Jay-Z backs Obama on gay marriage

Rand Paul ridicules gay marriage stance

This past week, the Obama who supported gay marriage when running for Illinois legislature, then flipped against it as candidate for president, flopped once more to serve his re-election. The president’s reversal did not just evolve. Its politics became transparent.

Though same-sex marriage was not “right” earlier, it suddenly became a matter of conviction. With the Democratic Convention approaching, the president needed to energize his base and defuse the likelihood of a platform war over same-sex marriage. Miraculously, at that moment, he found the courage to do the most politically useful thing.
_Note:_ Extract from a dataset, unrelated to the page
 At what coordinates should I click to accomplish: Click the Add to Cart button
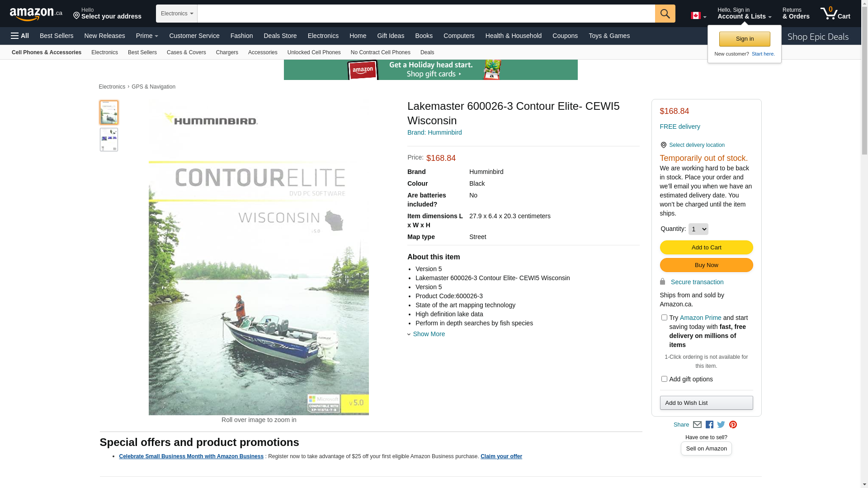pos(706,248)
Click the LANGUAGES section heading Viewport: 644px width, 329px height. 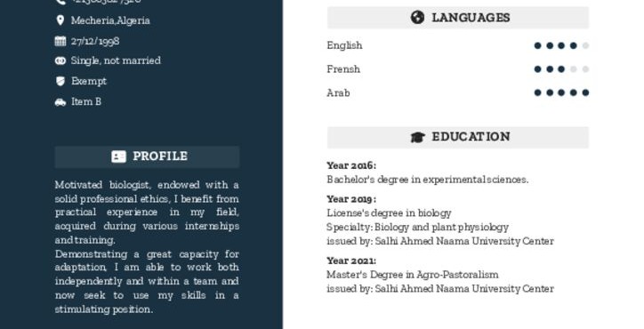[471, 18]
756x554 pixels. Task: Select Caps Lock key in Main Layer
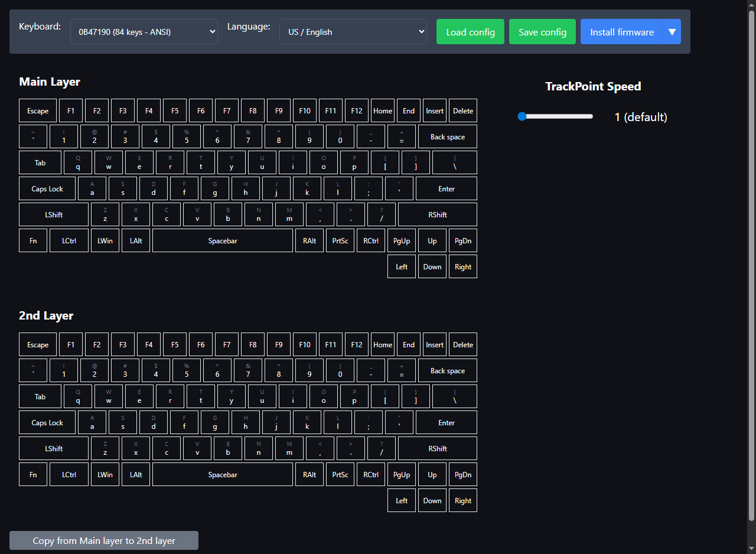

Many of us who support the president’s new position still found the politics as subtle as neon. The maneuvering became the message. The latest CBS/New York Times Poll reveals 67% of those interviewed said the president made his decision “for political reasons.” Less than a quarter of voters believe he acted on principle.

Americans have started to connect a swarm of dots, revealing politics as the pattern. Even when this president crosses oceans, Americans see him putting politics first.

Recently, in perhaps the most damning YouTube moment yet in a presidential race, Barack Obama was captured putting domestic politics ahead of foreign policy. He was caught on an open microphone, telling outgoing Russian Prime Minister Dmitry Medvedev that he would be more amenable to Russian interests on the issue of missile defense if he survived the November elections. “This is my last election,” Obama said. “After my election, I have more flexibility.”

The president’s mask slipped. The politician beneath was revealed. Voters, including the president’s core female supporters, got to see what they had only suspected: Obama’s priorities aren’t necessarily theirs.

While our economy was melting down, Obama spent his first two years compulsively advocating a health care plan. While moms struggle to stretch their family budget and fill the gas tank, Obama’s crusading for birth control and same-sex marriage. And now, as storm clouds from Europe’s exhaustion and California’s failure begin to roll into our heartland, trapping our economy without exit, the president offers tacit acknowledgment that this is the best he can do: His campaign is about everything but what will save us.

The latest CBS/New York Times Poll says 50% of voters believe the president is doing a good job. The problem? They don’t think it is the job he should be doing. Only 43% of Americans are voting for him.

Republicans have never been able to paint Obama as a flip-flopper, despite a litany of evidence.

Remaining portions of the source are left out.